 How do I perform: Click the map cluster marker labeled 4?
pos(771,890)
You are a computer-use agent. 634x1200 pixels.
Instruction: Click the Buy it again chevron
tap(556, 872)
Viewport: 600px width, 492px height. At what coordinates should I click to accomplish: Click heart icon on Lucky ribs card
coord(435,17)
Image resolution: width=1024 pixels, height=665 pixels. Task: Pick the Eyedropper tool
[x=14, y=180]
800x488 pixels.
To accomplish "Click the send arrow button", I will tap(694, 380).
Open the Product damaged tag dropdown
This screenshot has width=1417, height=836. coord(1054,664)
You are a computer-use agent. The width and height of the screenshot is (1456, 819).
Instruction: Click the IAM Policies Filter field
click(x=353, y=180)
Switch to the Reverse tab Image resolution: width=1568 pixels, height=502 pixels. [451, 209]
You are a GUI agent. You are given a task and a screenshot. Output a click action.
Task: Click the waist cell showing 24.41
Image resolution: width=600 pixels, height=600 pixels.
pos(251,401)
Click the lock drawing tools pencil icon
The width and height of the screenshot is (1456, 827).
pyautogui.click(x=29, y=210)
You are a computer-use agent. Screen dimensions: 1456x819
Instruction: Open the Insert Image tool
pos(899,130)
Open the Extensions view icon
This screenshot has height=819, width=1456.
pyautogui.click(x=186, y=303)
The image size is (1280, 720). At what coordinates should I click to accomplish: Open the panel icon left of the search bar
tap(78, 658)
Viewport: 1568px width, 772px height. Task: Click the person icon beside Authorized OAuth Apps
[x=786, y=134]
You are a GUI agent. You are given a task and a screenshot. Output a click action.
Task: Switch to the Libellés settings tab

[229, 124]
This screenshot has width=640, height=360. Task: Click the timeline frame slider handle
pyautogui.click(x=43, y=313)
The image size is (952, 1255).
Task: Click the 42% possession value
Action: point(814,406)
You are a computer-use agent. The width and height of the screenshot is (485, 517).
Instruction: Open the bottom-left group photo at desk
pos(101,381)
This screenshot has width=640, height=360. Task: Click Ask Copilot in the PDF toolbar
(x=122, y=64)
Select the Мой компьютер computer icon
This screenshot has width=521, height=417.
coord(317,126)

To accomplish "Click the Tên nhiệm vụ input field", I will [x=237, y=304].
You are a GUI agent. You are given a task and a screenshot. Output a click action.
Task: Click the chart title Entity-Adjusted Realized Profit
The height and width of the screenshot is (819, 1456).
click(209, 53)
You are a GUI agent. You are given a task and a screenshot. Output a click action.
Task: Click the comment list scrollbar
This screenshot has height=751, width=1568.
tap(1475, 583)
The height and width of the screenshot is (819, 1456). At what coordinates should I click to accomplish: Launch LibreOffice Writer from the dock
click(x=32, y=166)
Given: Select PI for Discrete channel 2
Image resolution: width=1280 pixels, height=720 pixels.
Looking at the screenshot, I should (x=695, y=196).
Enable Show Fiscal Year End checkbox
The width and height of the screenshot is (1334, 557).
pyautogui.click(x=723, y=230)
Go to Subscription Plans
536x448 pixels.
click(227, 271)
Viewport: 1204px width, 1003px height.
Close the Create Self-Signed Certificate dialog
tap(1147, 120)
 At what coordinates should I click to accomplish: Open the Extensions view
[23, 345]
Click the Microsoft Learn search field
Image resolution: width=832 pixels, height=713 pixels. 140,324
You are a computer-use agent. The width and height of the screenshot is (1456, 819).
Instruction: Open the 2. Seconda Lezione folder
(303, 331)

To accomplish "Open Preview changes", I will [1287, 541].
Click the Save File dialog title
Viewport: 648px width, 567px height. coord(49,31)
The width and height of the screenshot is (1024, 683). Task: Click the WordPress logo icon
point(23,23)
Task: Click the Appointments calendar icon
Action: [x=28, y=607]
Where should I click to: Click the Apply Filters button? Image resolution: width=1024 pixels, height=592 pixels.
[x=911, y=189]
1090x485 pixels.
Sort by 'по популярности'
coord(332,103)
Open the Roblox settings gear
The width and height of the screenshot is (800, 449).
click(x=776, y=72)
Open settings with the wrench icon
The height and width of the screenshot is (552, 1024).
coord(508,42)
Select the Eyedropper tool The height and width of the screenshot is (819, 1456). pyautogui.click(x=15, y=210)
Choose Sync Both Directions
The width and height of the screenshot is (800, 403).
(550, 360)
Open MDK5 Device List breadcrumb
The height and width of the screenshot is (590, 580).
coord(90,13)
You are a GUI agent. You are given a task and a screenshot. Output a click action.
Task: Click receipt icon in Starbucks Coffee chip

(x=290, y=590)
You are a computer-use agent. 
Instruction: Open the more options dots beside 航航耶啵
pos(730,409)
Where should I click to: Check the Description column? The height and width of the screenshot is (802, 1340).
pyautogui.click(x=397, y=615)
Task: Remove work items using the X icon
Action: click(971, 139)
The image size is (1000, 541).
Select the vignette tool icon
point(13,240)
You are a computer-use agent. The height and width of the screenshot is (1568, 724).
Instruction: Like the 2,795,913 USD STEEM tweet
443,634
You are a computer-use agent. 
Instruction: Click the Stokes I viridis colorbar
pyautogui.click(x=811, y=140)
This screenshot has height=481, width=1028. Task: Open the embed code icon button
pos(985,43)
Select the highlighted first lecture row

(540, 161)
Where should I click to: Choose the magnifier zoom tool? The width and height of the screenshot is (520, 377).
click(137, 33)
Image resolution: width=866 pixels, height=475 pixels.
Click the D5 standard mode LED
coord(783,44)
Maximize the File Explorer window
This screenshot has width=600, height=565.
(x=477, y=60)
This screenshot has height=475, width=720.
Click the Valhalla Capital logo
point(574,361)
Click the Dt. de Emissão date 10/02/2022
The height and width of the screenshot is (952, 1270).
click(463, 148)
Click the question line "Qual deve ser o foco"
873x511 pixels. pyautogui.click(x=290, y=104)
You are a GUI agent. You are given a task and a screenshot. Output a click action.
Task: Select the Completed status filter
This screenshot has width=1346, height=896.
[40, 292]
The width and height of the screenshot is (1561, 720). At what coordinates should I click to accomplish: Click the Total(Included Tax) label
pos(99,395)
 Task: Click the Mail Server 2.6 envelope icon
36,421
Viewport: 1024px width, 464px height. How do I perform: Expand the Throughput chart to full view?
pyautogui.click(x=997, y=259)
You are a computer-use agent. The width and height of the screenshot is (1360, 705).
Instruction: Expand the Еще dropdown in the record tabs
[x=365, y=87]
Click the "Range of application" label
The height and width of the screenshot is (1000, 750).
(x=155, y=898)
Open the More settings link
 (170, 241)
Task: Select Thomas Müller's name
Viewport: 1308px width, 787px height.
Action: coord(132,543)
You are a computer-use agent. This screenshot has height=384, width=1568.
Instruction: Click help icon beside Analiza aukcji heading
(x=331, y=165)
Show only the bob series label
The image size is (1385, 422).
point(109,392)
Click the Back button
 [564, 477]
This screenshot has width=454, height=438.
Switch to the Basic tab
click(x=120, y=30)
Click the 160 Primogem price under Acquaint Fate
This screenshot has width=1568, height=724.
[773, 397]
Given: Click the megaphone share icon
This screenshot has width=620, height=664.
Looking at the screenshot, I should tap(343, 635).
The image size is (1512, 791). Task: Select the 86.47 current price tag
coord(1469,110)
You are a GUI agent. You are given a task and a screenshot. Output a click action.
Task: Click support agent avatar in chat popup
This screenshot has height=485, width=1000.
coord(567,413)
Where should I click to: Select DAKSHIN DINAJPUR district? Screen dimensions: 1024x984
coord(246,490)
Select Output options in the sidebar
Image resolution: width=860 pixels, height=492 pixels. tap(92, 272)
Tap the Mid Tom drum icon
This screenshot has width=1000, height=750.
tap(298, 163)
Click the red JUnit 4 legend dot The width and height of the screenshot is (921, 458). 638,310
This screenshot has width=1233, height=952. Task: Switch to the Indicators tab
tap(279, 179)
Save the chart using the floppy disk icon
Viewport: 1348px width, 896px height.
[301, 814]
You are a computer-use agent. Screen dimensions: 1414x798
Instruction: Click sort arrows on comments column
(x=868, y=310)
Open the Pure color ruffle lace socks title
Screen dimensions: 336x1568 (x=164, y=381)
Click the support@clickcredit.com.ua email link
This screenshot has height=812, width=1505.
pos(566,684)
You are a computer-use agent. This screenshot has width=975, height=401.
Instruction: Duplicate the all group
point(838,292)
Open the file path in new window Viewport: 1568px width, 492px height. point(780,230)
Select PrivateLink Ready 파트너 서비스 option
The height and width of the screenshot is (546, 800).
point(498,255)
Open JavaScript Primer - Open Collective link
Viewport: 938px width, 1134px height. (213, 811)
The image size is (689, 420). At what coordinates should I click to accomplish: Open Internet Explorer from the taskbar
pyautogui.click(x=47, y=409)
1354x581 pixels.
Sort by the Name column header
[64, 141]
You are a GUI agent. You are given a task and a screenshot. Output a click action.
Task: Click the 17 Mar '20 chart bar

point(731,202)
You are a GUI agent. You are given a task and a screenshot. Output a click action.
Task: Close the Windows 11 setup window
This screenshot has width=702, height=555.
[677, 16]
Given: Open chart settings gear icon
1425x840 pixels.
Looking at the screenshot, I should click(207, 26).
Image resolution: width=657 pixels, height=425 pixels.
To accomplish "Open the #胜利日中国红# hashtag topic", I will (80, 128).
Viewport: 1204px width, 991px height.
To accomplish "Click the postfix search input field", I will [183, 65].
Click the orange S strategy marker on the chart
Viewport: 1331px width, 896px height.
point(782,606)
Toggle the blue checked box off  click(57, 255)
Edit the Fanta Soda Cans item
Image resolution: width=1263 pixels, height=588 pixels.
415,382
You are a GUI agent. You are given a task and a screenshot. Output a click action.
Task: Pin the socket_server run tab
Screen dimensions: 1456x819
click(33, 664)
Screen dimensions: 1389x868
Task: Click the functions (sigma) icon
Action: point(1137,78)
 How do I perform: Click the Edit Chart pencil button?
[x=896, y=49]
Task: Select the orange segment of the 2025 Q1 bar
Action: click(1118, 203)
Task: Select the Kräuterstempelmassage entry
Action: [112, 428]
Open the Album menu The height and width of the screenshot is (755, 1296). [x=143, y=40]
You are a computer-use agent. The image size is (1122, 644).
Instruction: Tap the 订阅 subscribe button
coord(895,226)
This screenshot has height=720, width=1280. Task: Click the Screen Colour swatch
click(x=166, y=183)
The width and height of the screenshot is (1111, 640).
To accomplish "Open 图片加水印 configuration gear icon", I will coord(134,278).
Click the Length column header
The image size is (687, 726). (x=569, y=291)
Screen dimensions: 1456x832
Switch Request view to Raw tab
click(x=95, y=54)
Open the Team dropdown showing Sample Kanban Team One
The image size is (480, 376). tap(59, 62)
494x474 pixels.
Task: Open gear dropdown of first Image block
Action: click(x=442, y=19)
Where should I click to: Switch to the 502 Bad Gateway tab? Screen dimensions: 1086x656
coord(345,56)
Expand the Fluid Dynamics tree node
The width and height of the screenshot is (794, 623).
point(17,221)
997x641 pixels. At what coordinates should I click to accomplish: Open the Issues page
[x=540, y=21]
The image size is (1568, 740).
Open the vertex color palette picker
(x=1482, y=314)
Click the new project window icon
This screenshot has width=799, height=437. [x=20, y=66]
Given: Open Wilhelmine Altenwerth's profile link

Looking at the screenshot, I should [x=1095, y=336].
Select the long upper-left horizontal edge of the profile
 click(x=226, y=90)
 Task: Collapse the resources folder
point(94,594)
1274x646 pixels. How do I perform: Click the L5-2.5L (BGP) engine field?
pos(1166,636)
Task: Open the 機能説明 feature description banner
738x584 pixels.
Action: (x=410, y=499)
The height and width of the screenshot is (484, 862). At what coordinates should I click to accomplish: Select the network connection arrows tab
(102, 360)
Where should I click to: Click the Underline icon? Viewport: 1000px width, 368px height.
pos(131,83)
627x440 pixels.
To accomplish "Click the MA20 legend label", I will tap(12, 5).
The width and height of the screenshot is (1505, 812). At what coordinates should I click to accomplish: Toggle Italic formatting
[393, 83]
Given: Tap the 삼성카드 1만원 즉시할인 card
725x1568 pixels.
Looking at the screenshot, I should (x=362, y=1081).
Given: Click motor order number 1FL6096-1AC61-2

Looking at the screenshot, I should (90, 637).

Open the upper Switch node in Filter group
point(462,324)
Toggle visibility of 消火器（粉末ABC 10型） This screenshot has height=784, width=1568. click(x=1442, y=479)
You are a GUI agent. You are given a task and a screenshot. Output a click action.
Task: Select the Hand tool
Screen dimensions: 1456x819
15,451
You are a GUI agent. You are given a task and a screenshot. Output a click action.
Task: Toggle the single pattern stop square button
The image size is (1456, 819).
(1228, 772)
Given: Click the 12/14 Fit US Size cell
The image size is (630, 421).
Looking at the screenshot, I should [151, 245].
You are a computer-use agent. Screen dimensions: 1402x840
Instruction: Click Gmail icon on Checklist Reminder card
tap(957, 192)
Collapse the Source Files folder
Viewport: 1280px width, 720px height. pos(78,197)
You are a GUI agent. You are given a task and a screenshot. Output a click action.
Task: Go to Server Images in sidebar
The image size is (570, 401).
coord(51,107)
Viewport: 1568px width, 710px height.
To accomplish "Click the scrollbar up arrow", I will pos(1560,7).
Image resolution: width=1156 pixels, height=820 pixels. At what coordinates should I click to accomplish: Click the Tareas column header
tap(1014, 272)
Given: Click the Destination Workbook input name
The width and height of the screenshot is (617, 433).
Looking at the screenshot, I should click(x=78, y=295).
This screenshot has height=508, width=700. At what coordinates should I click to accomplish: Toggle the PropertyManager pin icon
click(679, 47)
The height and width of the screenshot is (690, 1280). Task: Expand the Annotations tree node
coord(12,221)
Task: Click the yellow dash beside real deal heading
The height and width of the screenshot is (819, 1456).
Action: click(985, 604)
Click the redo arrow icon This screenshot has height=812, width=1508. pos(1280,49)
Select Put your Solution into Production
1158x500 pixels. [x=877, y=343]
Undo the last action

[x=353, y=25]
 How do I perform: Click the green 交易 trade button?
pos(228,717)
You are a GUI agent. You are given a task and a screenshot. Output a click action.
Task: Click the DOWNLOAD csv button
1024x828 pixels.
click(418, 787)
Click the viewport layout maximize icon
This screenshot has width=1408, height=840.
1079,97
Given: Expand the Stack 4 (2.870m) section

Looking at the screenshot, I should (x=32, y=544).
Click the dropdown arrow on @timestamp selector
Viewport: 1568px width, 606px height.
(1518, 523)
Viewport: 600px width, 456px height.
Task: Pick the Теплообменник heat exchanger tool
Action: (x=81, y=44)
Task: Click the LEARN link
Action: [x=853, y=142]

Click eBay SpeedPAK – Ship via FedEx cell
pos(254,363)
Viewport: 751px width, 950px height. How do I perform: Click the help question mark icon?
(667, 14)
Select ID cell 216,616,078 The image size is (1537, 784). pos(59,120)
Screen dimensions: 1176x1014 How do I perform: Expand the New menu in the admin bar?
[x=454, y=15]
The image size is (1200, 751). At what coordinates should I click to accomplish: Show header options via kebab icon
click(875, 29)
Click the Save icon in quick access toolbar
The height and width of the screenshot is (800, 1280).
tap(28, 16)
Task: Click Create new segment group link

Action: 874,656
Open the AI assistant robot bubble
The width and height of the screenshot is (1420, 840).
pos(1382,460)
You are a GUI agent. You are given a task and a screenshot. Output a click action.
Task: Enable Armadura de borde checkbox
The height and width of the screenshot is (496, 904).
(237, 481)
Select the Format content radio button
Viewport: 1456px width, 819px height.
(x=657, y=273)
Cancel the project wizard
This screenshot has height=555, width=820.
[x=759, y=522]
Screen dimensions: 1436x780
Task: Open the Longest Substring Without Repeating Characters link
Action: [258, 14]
-*-
» **Your goal**
Copy out the records from the start through the line that contains "pos(899,130)", both ends included, with each line kept as it stands.

» **Reply**
 How do I perform: Click the map cluster marker labeled 4?
pos(771,890)
You are a computer-use agent. 634x1200 pixels.
Instruction: Click the Buy it again chevron
tap(556, 872)
Viewport: 600px width, 492px height. At what coordinates should I click to accomplish: Click heart icon on Lucky ribs card
coord(435,17)
Image resolution: width=1024 pixels, height=665 pixels. Task: Pick the Eyedropper tool
[x=14, y=180]
800x488 pixels.
To accomplish "Click the send arrow button", I will tap(694, 380).
Open the Product damaged tag dropdown
This screenshot has width=1417, height=836. coord(1054,664)
You are a computer-use agent. The width and height of the screenshot is (1456, 819).
Instruction: Click the IAM Policies Filter field
click(x=353, y=180)
Switch to the Reverse tab Image resolution: width=1568 pixels, height=502 pixels. [451, 209]
You are a GUI agent. You are given a task and a screenshot. Output a click action.
Task: Click the waist cell showing 24.41
Image resolution: width=600 pixels, height=600 pixels.
pos(251,401)
Click the lock drawing tools pencil icon
The width and height of the screenshot is (1456, 827).
pyautogui.click(x=29, y=210)
You are a computer-use agent. Screen dimensions: 1456x819
Instruction: Open the Insert Image tool
pos(899,130)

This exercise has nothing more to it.